----- DOCUMENT SECTION -----

Filling The Donut Pan
Transfer the batter to a piping bag or a zip-top bag with one corner snipped off – about a 1/2 inch opening is right. Pipe the batter evenly into each donut cavity, filling each one about 2/3 full. The donuts puff up during baking and you don’t want them overflowing the pan.
If you don’t have a piping bag, a spoon works too – just take your time and try to get the batter distributed as evenly as possible around the ring of each cavity. Smooth the tops lightly with the back of a spoon or a wet fingertip.
Baking The Donuts
Bake at 350 degrees F for 12 to 16 minutes. Start checking at the 12-minute mark by inserting a toothpick or thin skewer into the thickest part of one donut. If it comes out clean with no wet batter clinging to it, they’re done. The tops should look set and slightly golden at the edges – the tops may not look as browned as a traditional donut because almond flour browns more slowly than all-purpose flour.

-----

» **TASKS AND EXERCISES**:
a. Answer these questions about the donut-baking instructions above:
(i) How full should each donut cavity be filled?
(ii) What can be used to smooth the tops of the batter?
(iii) At what temperature and for how long are the donuts baked?
b. Please write the next part of the donut-baking instructions above, picking up right after their final sentence.

----- DATA SHOWN -----

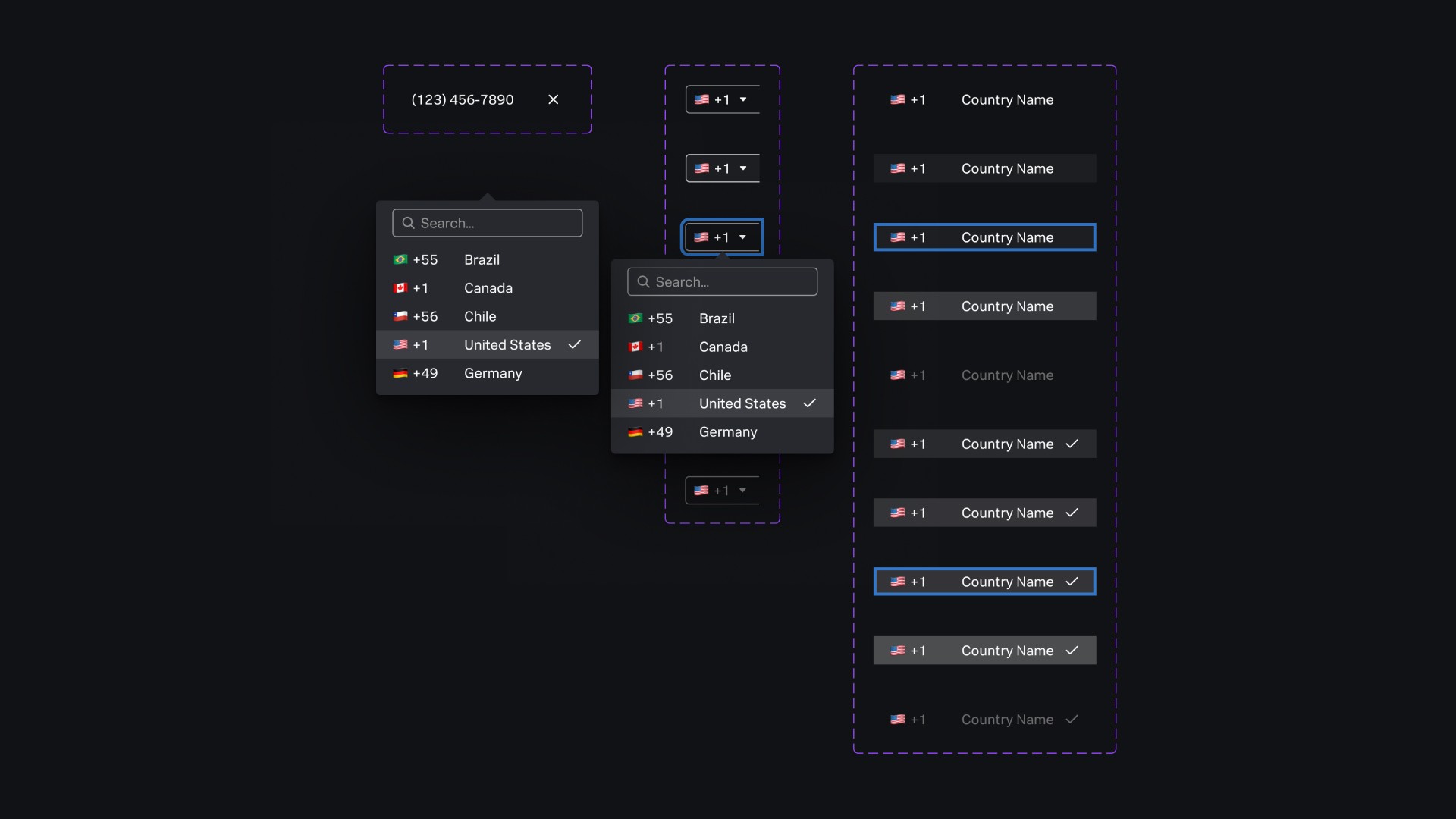Click US flag in topmost country code selector
Viewport: 1456px width, 819px height.
pyautogui.click(x=701, y=99)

-----

» **RESULTS FOR THE EXERCISE**:
a.
(i) About 2/3 full.
(ii) The back of a spoon or a wet fingertip.
(iii) At 350 degrees F for 12 to 16 minutes.

b.
Let the donuts cool in the pan for 10 minutes before trying to remove them. They’re fragile when very hot and will tear if you try to remove them too early. After 10 minutes, run a butter knife gently around the edge of each donut and ease them out onto a wire cooling rack. Let them cool for at least another 10 minutes before glazing.
Making The Cream Cheese Glaze
While the donuts bake and cool, make the glaze. In a medium bowl, beat the room temperature cream cheese and softened butter together with a hand mixer on medium speed until completely smooth, about 1 minute. Add the powdered sweetener and vanilla extract and beat again until the glaze is silky, smooth, and slightly fluffy.
The glaze should be thick enough to coat the top of each donut without dripping off immediately but soft enough to spread easily. If it’s too thick, add a teaspoon of milk or water and mix again. If it’s too thin, add a little more powdered sweetener.
Spoon or spread the glaze over the tops of the cooled donuts and immediately top with sprinkles or any other decorations before the glaze sets.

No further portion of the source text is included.